• Request 1
Answer these from the pulp mill article:
(a) By what percentage did printing and writing paper fall in 2020?
(b) At what yearly rate had that paper been expected to decline?
(c) At what percentage of expectations is the mill's power project running?
• Request 2
Please transcribe the listing lines from the one containing "Task: Tap the fish icon labeled 13" through the one containing "tap(1317, 86)", both included, and leave out the pictures.
─── Text shown ───
Good news for SLP, which managed to keep going. The surge in materials for home renovations – much talked about during the summer – didn’t help the pulp business. The market for printing and writing paper, meanwhile, crashed, due to schools and offices closing or greatly reducing their activities. So tissue paper up, but other paper down, including newsprint.

Printing and writing paper, McWhannel says, was expected to decline at a rate of three to five per cent per year. Instead it plummeted by 40 per cent in 2020.

“With schools closed, no one was buying,” he says.

But there’s always a flip side (at least in 2020 there was) and online shopping had its effect.

“That stuff is often shipped in boxes,” says McWhannel, “So the box and carton board demand increased.”

Cups are up

One interesting sidelight to this phenomenon is the use of paper for packaging of food products such as noodle cups. This apparently wasn’t expected, with offices closing. But take-out orders from restaurants using the ‘clam-shell’ packaging has gone up, and – again – somebody has to come up with the raw material!

Overall, 2020 has been a down market, McWhannel says. “Tissue up, printing down; board up and international markets down. We expect 2021 to be a much better year.”

At the mill

Markets aside, things continue to go pretty well at the mill, McWhannel says. He praises the team there and says although the mill is small, in global terms it competes very well, “like a small-town hockey team, beating the city teams!”

SLP has set production records in the past five years, the proud manager continues, and reliability is “above world class.”

Asked about Slave Lake Pulp’s side project of producing electrical power from mill waste fermentation, he says it’s humming along at 140 per cent of expectations.

A final word for the people he works with: “They are skilled, hard-working, sincere, thoughtful and appreciative. If I look at the plant closures around the continent, I am confident our little mill will continue to compete for decades.”
─── Stored records ───
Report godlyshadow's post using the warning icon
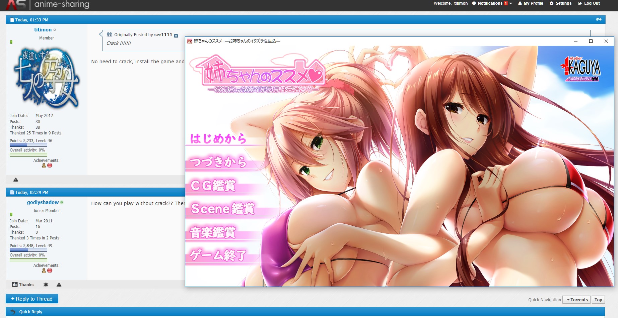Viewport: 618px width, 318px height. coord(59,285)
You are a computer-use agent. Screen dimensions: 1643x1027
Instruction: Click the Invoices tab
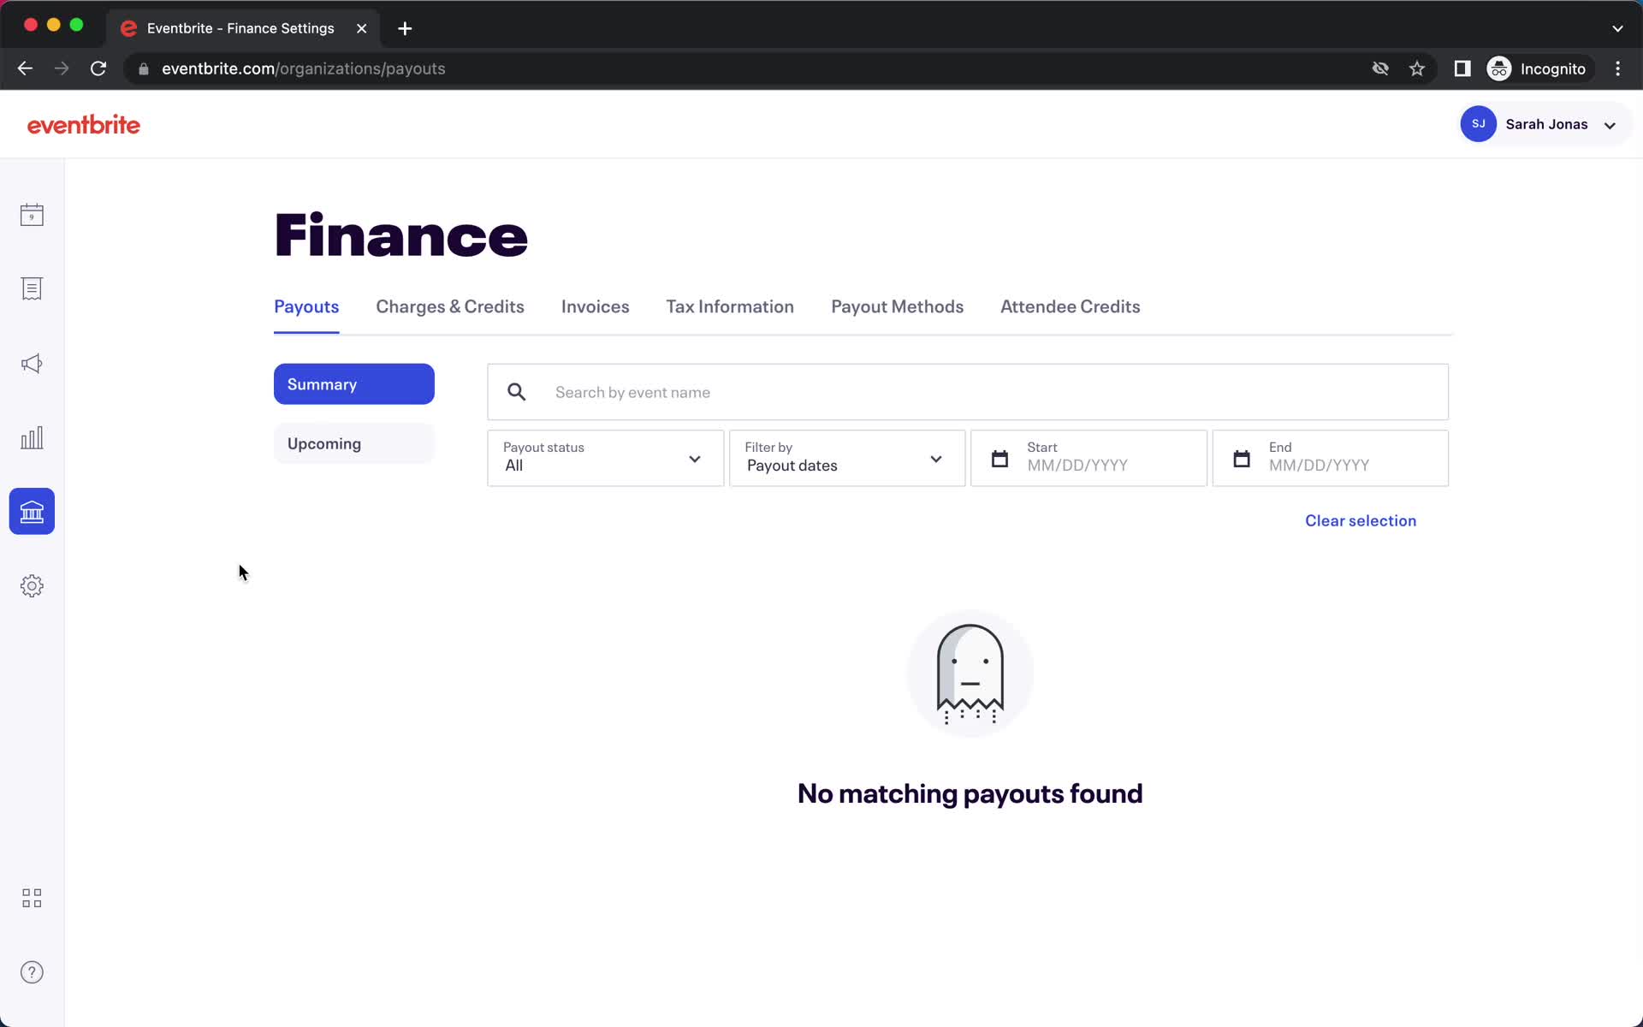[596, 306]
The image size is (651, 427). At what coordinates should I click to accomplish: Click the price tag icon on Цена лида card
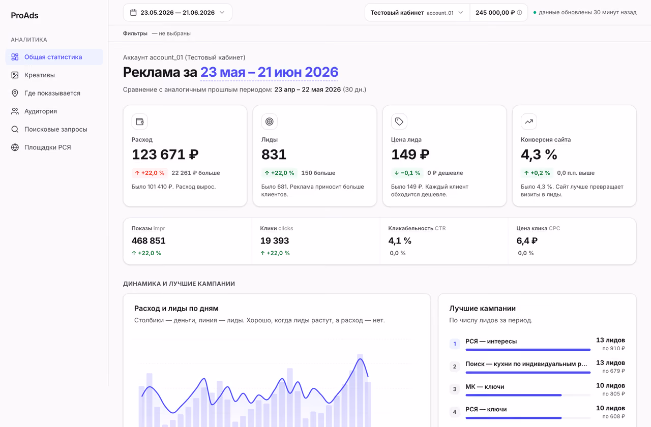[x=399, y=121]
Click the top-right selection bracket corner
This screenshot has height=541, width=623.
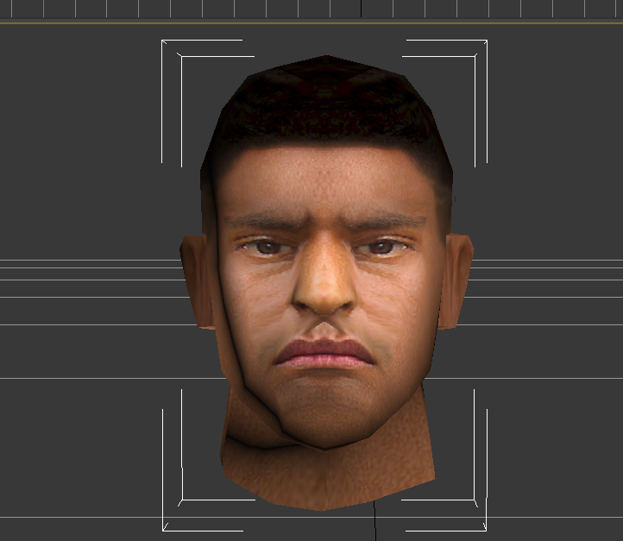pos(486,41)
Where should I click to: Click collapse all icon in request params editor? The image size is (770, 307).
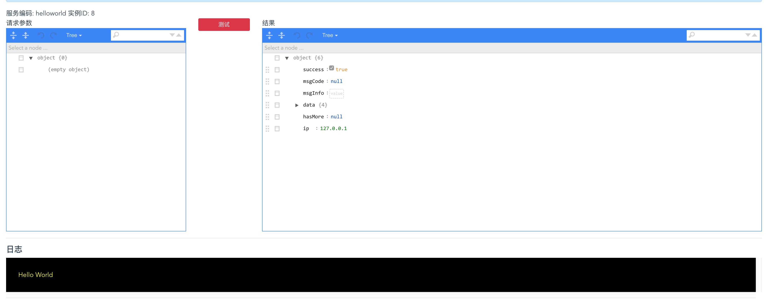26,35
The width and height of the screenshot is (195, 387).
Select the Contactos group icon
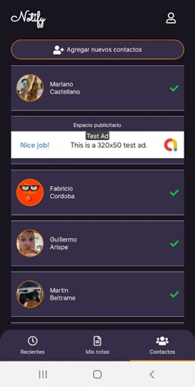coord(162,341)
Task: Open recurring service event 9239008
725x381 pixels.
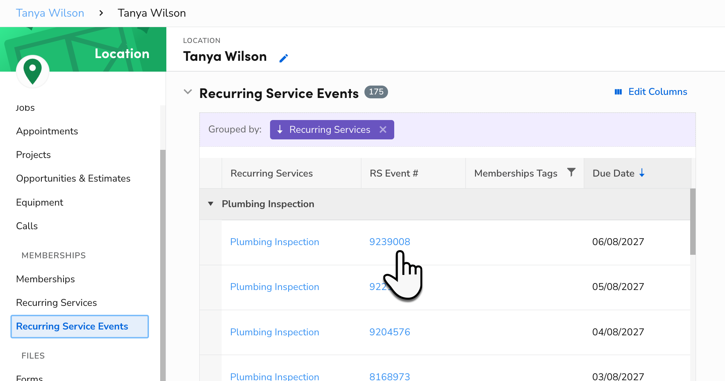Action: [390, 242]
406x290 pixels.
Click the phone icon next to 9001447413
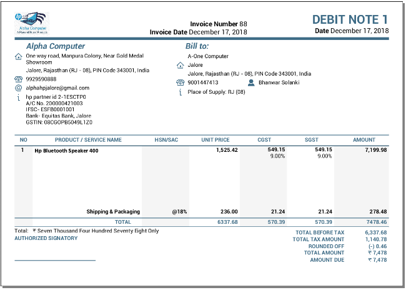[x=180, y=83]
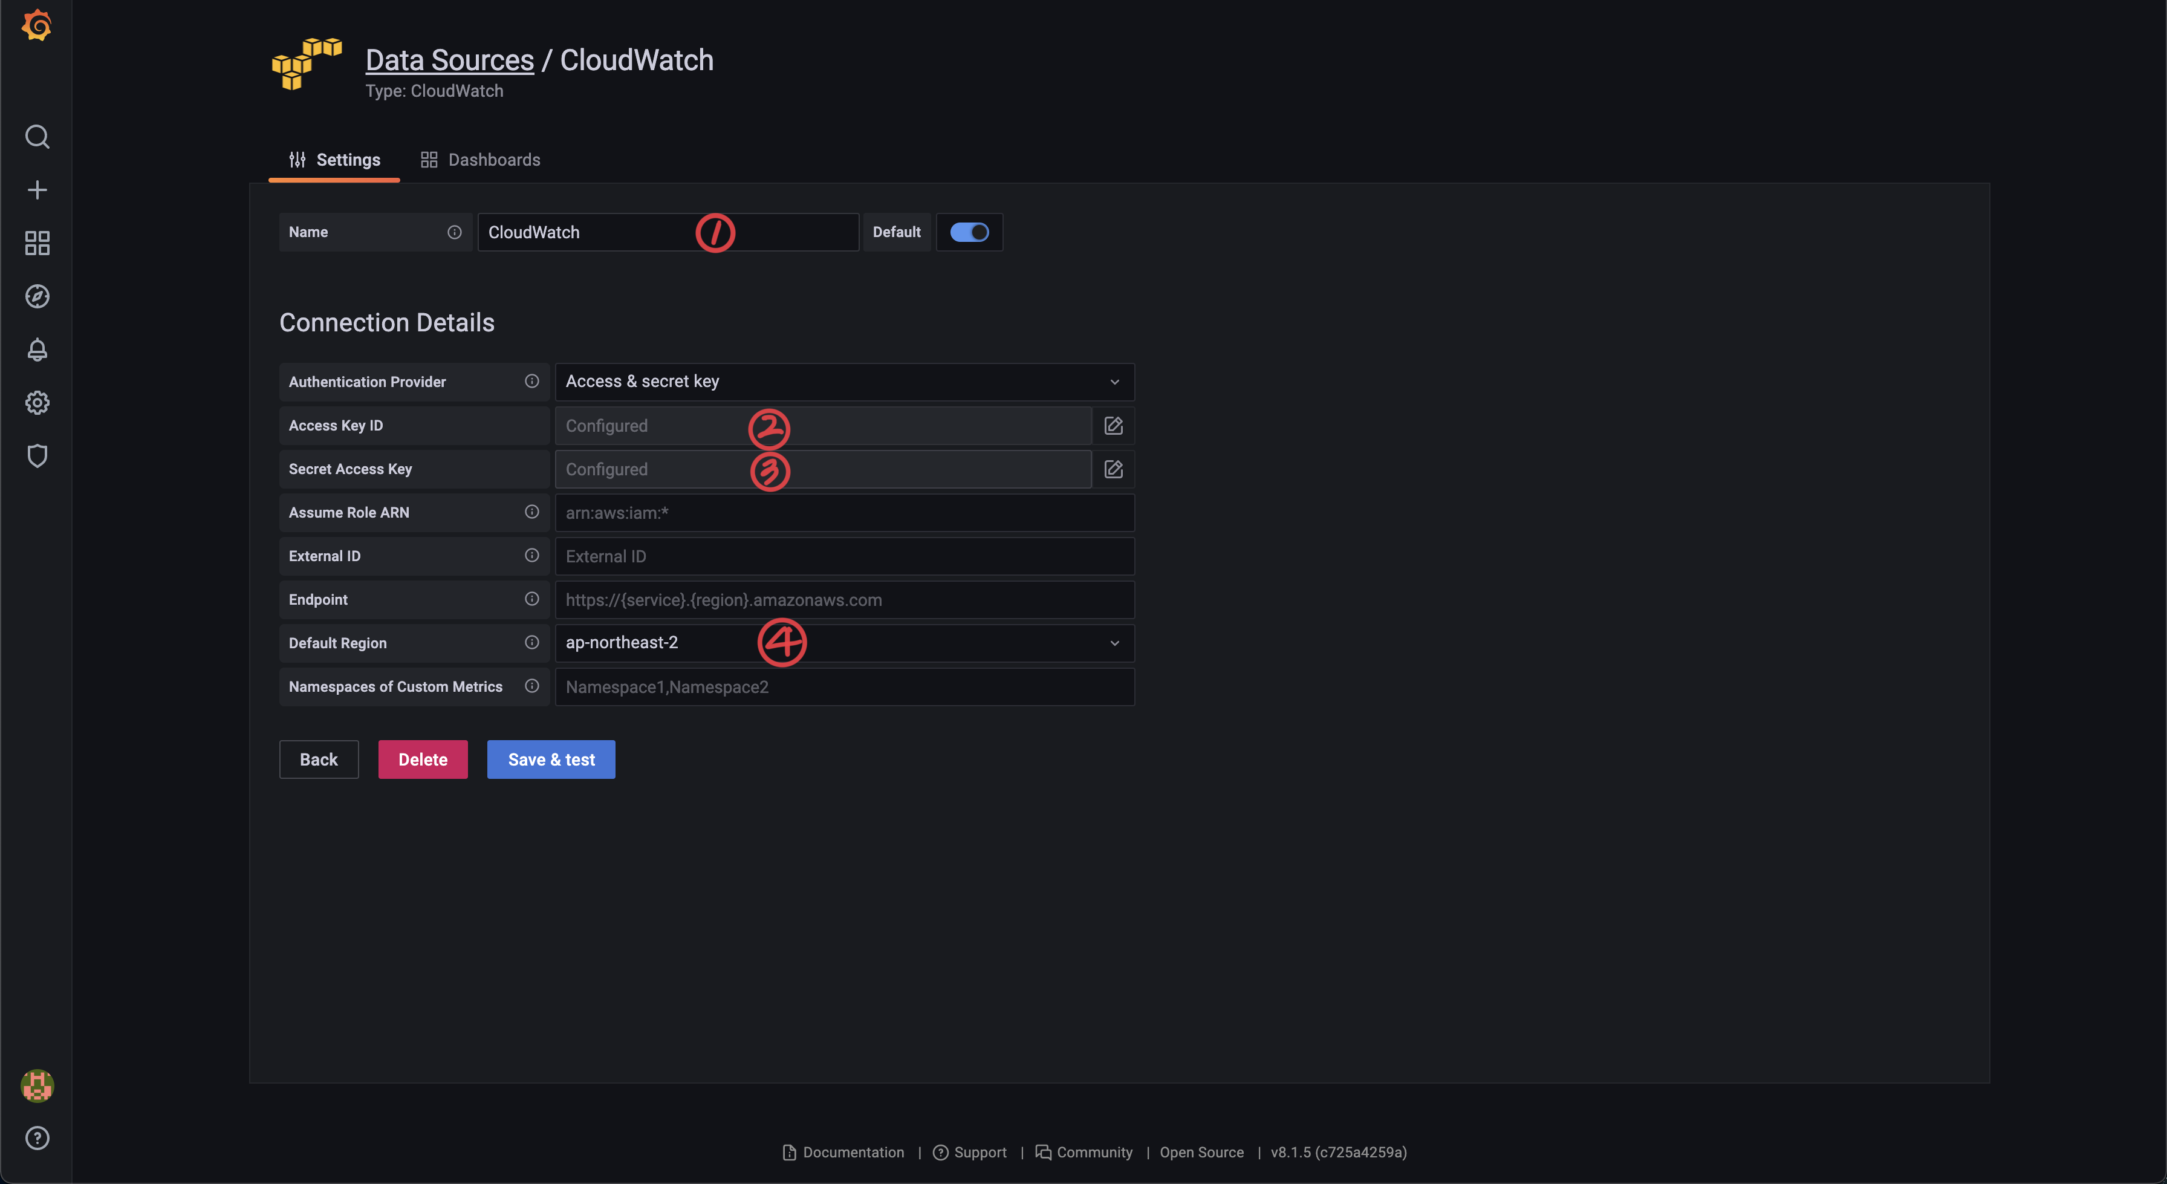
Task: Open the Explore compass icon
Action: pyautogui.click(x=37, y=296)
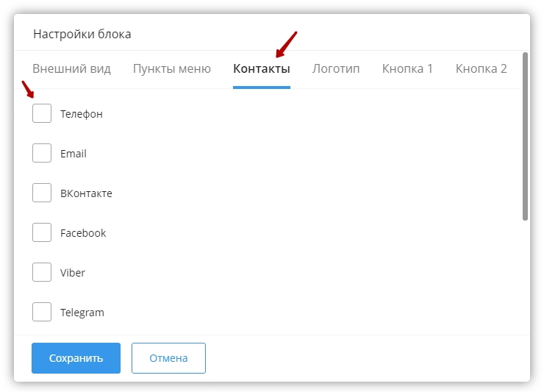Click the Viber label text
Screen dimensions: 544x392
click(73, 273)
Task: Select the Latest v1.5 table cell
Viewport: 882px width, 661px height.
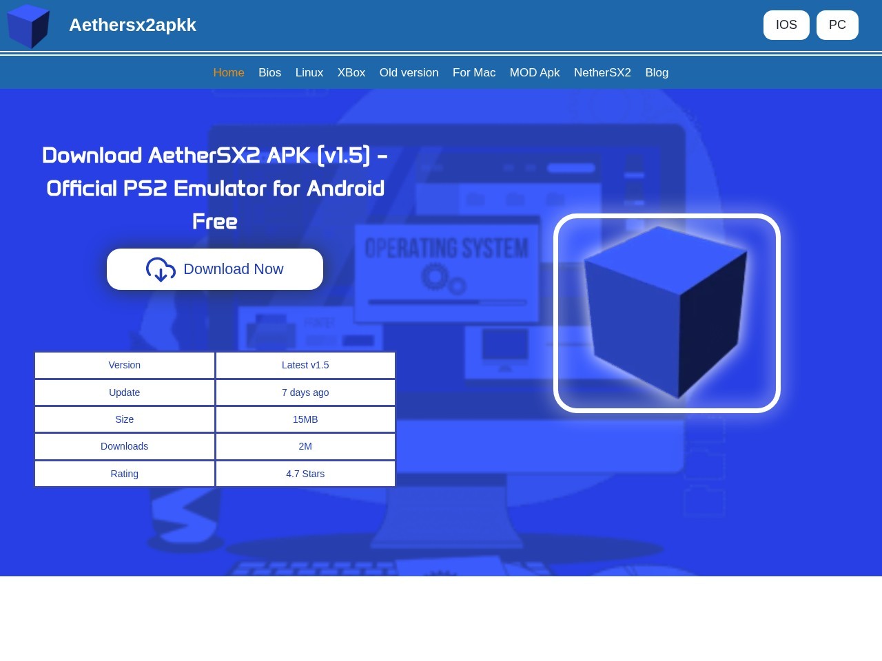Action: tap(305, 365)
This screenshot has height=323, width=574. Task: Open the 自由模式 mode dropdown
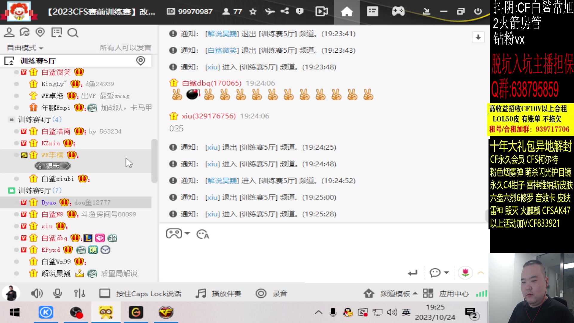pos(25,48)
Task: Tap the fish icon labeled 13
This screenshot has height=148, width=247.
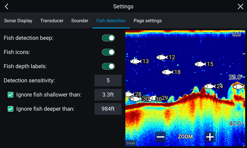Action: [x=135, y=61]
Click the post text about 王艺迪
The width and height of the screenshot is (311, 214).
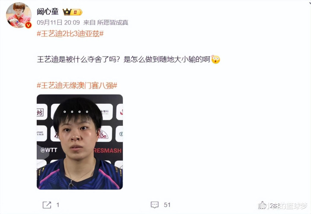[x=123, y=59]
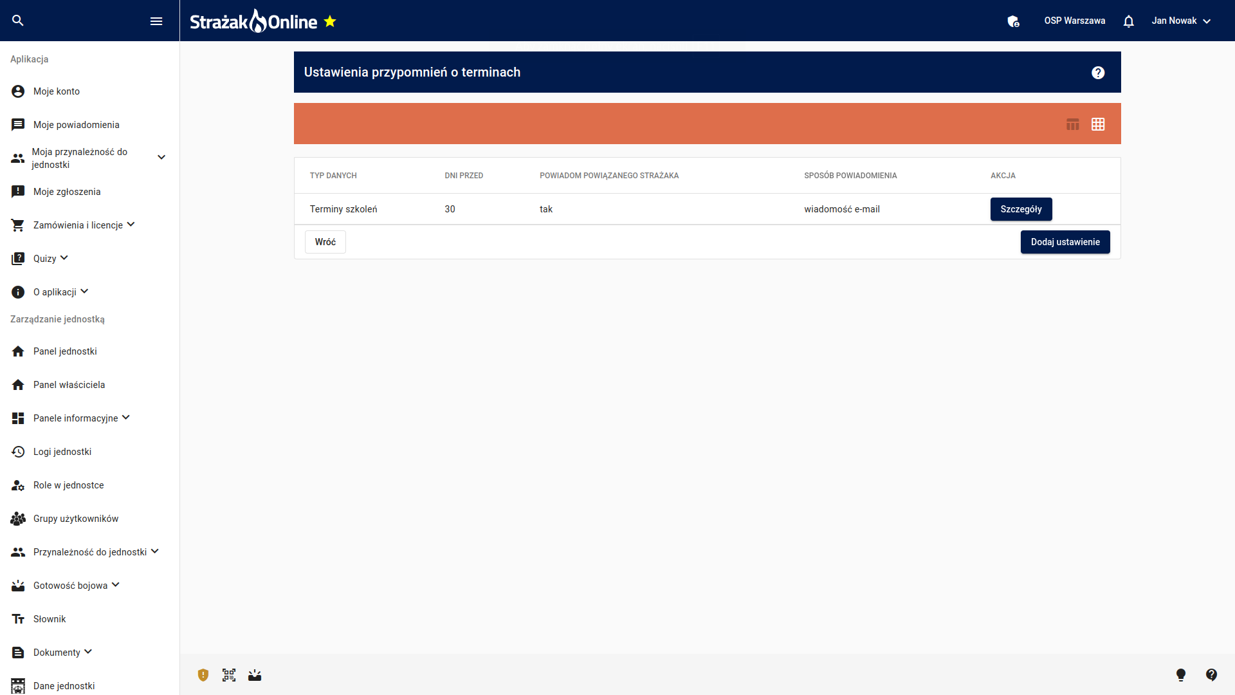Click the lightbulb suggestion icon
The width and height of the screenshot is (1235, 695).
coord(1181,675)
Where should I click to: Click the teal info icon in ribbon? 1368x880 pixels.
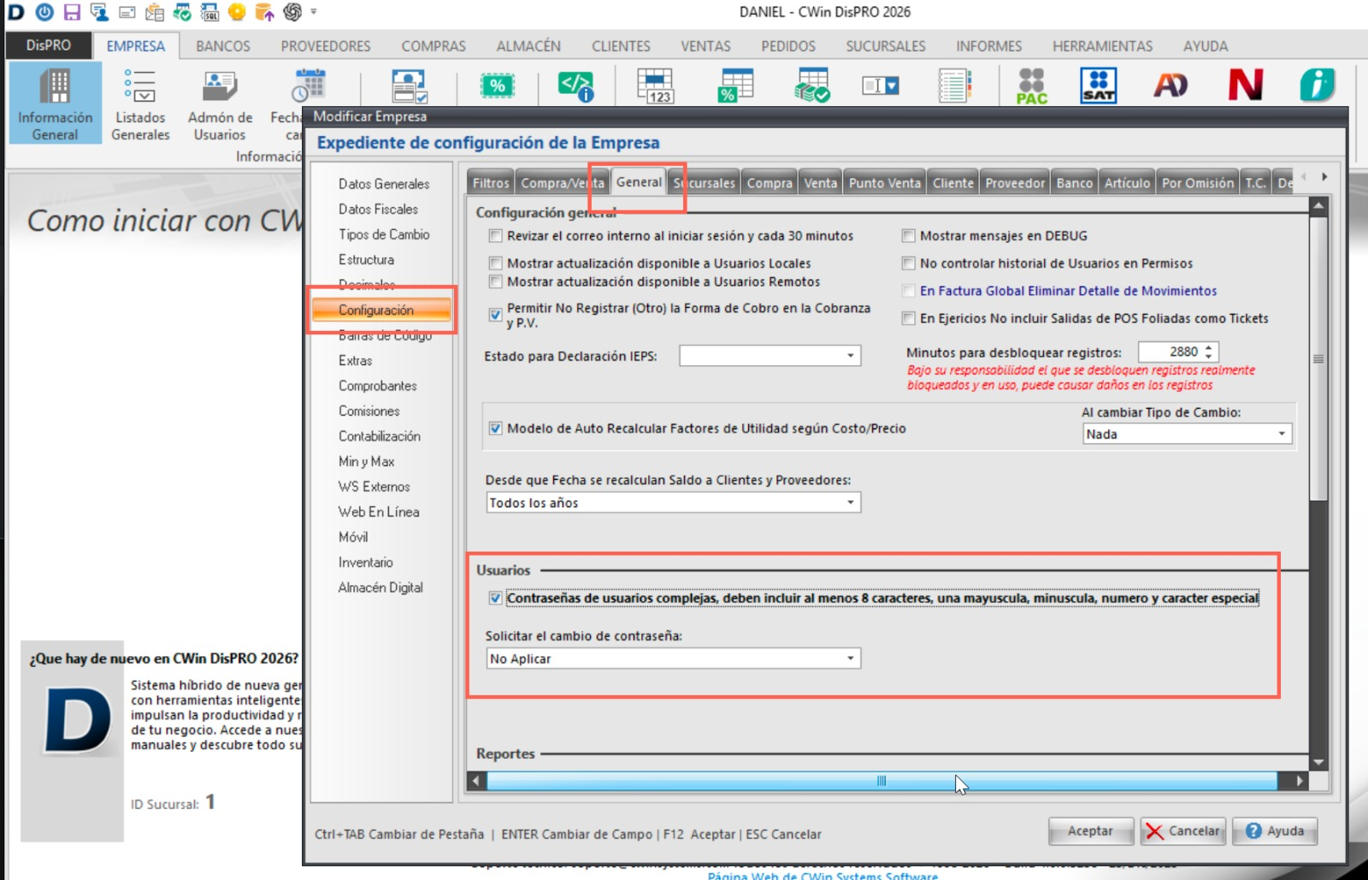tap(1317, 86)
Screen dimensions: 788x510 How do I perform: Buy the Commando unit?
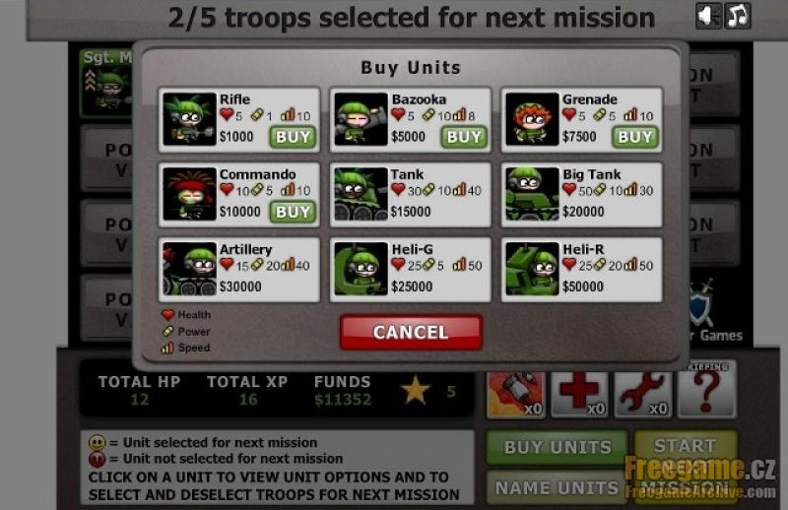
───
• Right answer 1
(a) 40 per cent
(b) Three to five per cent per year
(c) 140 per cent

• Right answer 2
Task: Tap the fish icon labeled 13
This screenshot has height=148, width=247.
Action: [x=135, y=61]
Click the post text about 王艺迪
The width and height of the screenshot is (311, 214).
[x=123, y=59]
Click the lightbulb suggestion icon
The width and height of the screenshot is (1235, 695).
coord(1181,675)
Where should I click to: Click the teal info icon in ribbon? 1368x880 pixels.
tap(1317, 86)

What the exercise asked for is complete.